The biggest reason, I think, that I am still playing TEW ’08 is the depth and flexibility of the initial scenario. There are dozens of wrestling promotions available from the outset, and more appear as the game continues. Playing a game at the Supreme Wrestling Federation is so different from playing as its number one competitor, Total Championship Wrestling, that it is a testament to the quality of the game’s engine that they can co-exist. That is not even the widest gulf you can cross. Try playing as Warrior Engine XXV, a Japanese garbage fed, with its one quality, popular worker and compare that to running Pride Glory Honor Wrestling, a hotbed of talented workers. Each has its own challenges and rewards. I am sure there are players who never even attempt booking the women’s wrestling companies, like Babes of Sin City and miss out on a whole new experience. From the darling of most players, Mid Atlantic Wrestling, to the seemingly doomed North of the Border Pro Wrestling, the Cornellverse is such an interesting and engrossing setting for a wrestling game that I seldom miss the real world. Of course, if I do, there are always the mods, which are reason two, handily enough.

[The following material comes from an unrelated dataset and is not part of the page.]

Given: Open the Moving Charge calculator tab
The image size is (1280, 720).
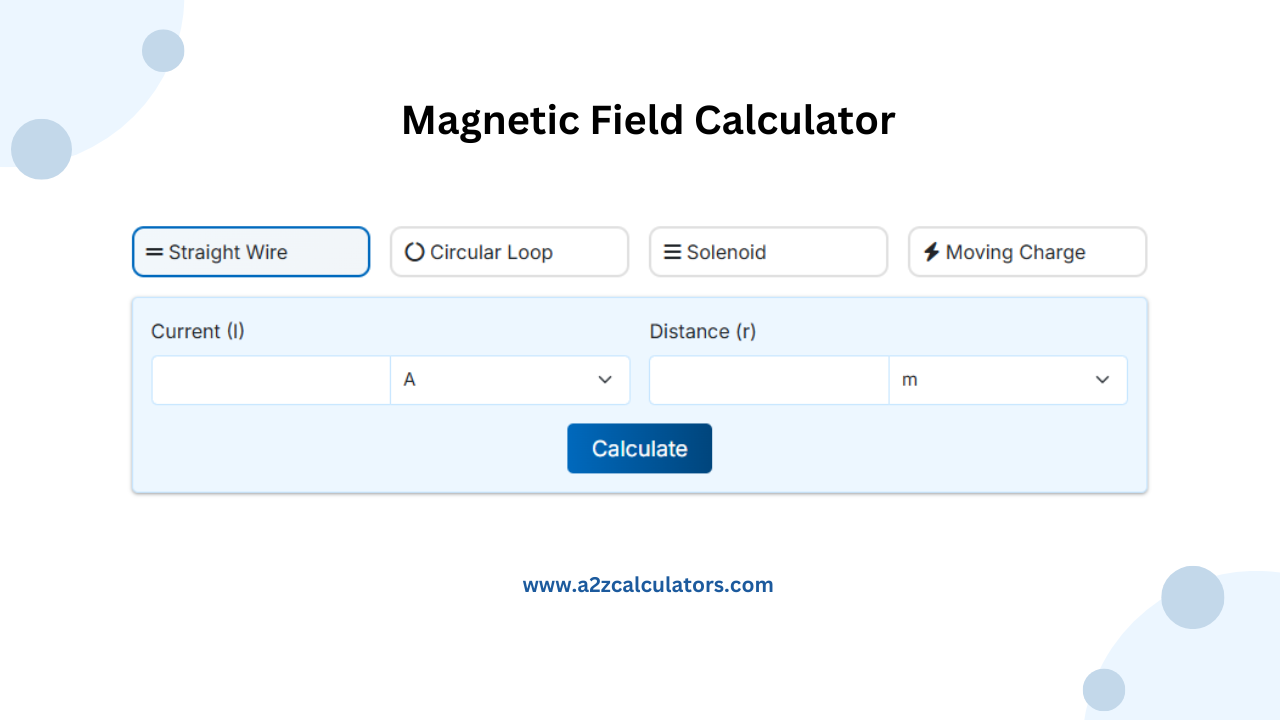Looking at the screenshot, I should click(1027, 252).
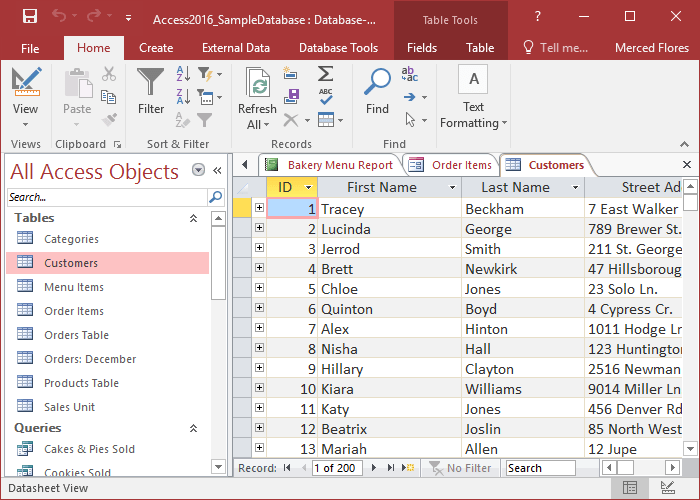
Task: Click the record Search box
Action: click(x=540, y=467)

The Mods for TEW 08 do much to keep the game at the front of my mind, though not always in the obvious way. Yes, downloading a complete game makeover, like Death of the Territories, is a way to recharge the batteries of even a veteran player, there are all sorts of other mods. Some fans, like the uber-talented ReapeR, make neat additional graphics to enrich the experience. His belt renders make the game play experience just a little bit better. Having good looking belts reminds you why the competitors are doing what they do. The Alternate Picture community, which I have contributed my own limited Photoshop skills to, can make even the most boring worker worth using. The sheer number of new ideas I have generated from reading that thread could fuel a million Dynasties, the third leg of this journey.
Dynasties are the thing that keeps me playing. Hell, I started on last week, a paean to the NWA of my youth and Cornellverse hardcore worker Genghis Rahn. I call it the Wrath of Rahn. Each day, when I am not writing my own Dynasty, I am reading the others. It interests my how two people can take the same data and play completely different games. USPW: Long Hard Road From Cult starts in a similar place but goes in a completely different and exciting direction. My friend mistaken’s Money to Burn: One Year of Wrestling! is from a different planet than anything I would ever write, but I read the whole thing in one sitting, fascinated by the concept and the style. From using D.o.T.T. to play as Lanny Poffo’s ICW to playing as the WWE just after this year’s Royal Rumble, there are as many Dynasties as there are players. If there is not one that tells the story you want to read, write it yourself.
In the end, that might be why I still play and love TEW 08 so late in it’s life cycle: creativity. There is no limit to what you can do, and if there is, you can remove it. Playing a game with no limits is freeing, it reinforces why I play games to begin with. Having positive, encouraging connections with other players, instead of being “pwn3d” is a nice change. I have used Photoshop and writing to expand the world of TEW and TEW has given me the tools to create and recreate at will. There is simply nothing like it.
If you have even a minor enjoyment of professional wrestling, you will likely find something to love about TEW 08. Whether it is the cheesy South of the early ’80s or the hardcore of ’90s Philly or some strangeness you saw in DDT, TEW can recreate it or even one up it. Do yourself a favor and play the demo. Now, if you will excuse me, I have a PPV to book.